2. **Agent identity = first-class `agents` table.** A real principal, not an api-key alias.
3. **Approval over MCP = pending-handle + `check_approval` tool (poll)** — Phase 3; decouples the Alga-admin approver from the agent; robust on all clients.
### 10.2 Auth flow (resource-server)
```
MCP client → GET /api/mcp (no token)
← 401 + WWW-Authenticate: resource_metadata="…/.well-known/oauth-protected-resource"
MCP client → reads PRM → authorization_servers = [tenant IdP]
→ obtains token from the IdP (client-credentials / service principal for a machine agent),
with resource indicator = the Alga MCP resource URL
MCP client → GET /api/mcp (Authorization: Bearer <IdP JWT>)
Alga MCP → validate: issuer ∈ tenant's configured IdPs, aud/resource = this server,
signature via cached JWKS, not expired
→ extract client_id / sub claim → look up agents.idp_subject → agent principal
→ build AuthorizationSubject{ agentId, subjectType:'agent', tenant, … }
→ dispatch through the existing authz kernel → /api/v1; audit every call
```
### 10.3 Agent identity model
- **`agents` table** (per tenant): `agent_id` (uuid PK), `tenant`, `name`, `description`, `active`, `created_by`, `created_at`, plus the **IdP binding**: `idp_issuer`, `idp_subject` (the `sub`/`azp`/`client_id` claim that identifies this agent in the tenant IdP). Unique on `(tenant, idp_issuer, idp_subject)`.

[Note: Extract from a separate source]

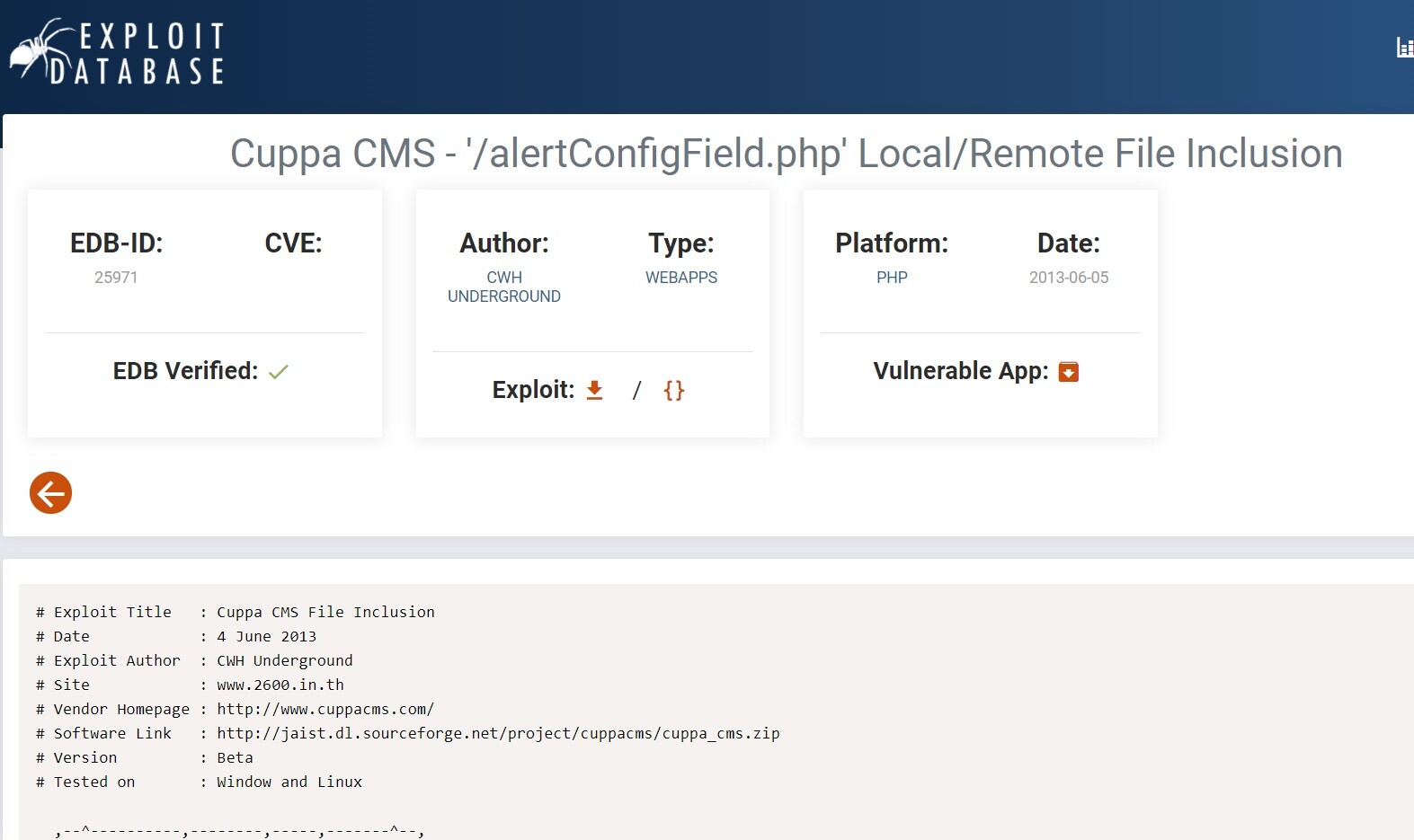Click the EDB-ID number 25971
The image size is (1414, 840).
click(x=116, y=278)
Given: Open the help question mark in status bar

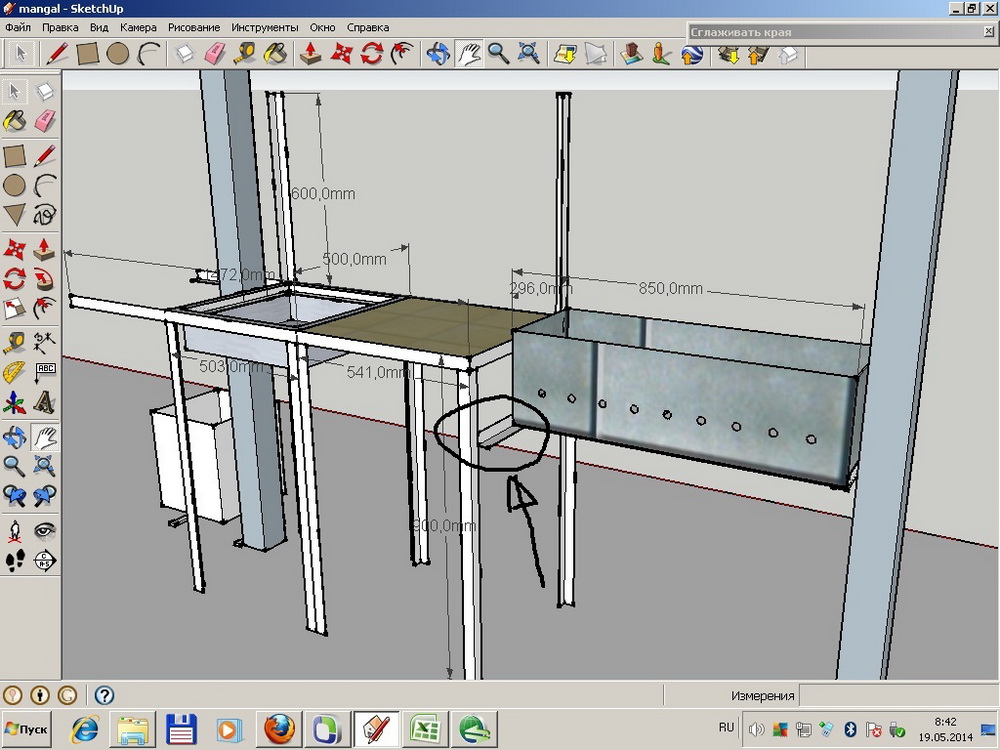Looking at the screenshot, I should pyautogui.click(x=104, y=695).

- **Credentials:** primary path is the IdP token (above). Optionally, an Alga-issued agent credential reuses `api_keys` with a new nullable `agent_id` (and `user_id` made nullable for agent keys) — useful for non-OAuth/dev access and to let the *local connector* act as a registered agent later. Not required for the IdP path.
- **`AuthorizationSubject`** gains `agentId?: string` and `subjectType?: 'user' | 'agent'` (default `'user'`). `buildAuthorizationPrincipalSubject` grows an **agent branch**: given a resolved agent, assemble a subject with the agent's assigned roles/permissions (Phase 2 reuses RBAC roles; Phase 3 adds agent-specific ABAC bundles).
- **Authz kernel unchanged** — it already evaluates whatever subject it's handed; we only teach the *subject builder* about agents.
### 10.4 Reuse map (minimal new surface)
- **Transport:** SDK `StreamableHTTPServerTransport`, single `/api/mcp` route, EE-gated via `isEnterpriseEdition()`. Tool handlers reuse the connector's `search/call` logic but dispatch **in-process through the kernel** (not HTTP-to-self) under the agent subject.
- **JWKS/JWT validation:** reuse `@auth/core/jwt` + `getSecretProviderInstance`; cache JWKS per IdP. IdP config reuses EE `providerConfig` / `ssoProviders` (per-tenant).
- **Audit:** reuse `auditLog()` / `audit_logs` — one row per tool invocation (agent_id, tool, inputs, decision, result, ts).
- **Rate limiting:** reuse `enforceApiRateLimit` with `rateLimitSubjectId = agent_id`.
- **Registry:** the EE registry already served by `GET /api/v1/meta/mcp-registry` (Phase 1).
### 10.5 Revised feature interpretation (Phase 2)
- **F024 (PRM):** serve `/.well-known/oauth-protected-resource` advertising the tenant's IdP as the `authorization_servers`. (Core.)
- **F025 (token flow):** **validate IdP tokens** (issuer/aud/resource/JWKS), not run an Alga auth-code+PKCE flow. (Re-scoped.)
- **F026 (DCR):** **dropped/deferred** — DCR is downgraded to optional in the spec, and with IdP delegation client registration happens at the IdP, not Alga.
- **F042 (SSO-bound identity):** **pulled into Phase 2 core** (it's the auth mechanism), not a Phase-3 add-on.
- **F027-F033** (agent subject, provisioning, mapping, per-agent RBAC, kernel dispatch, audit, export) unchanged in intent.
### 10.6 What still needs live infra / can't be unit-tested here
- A real tenant IdP for the full token round-trip. Unit-testable now: JWKS signature validation (mock JWKS), claim→agent mapping, the `agents` migration + subject builder, EE-gating. End-to-end needs a live IdP (or a mock OAuth server in integration tests).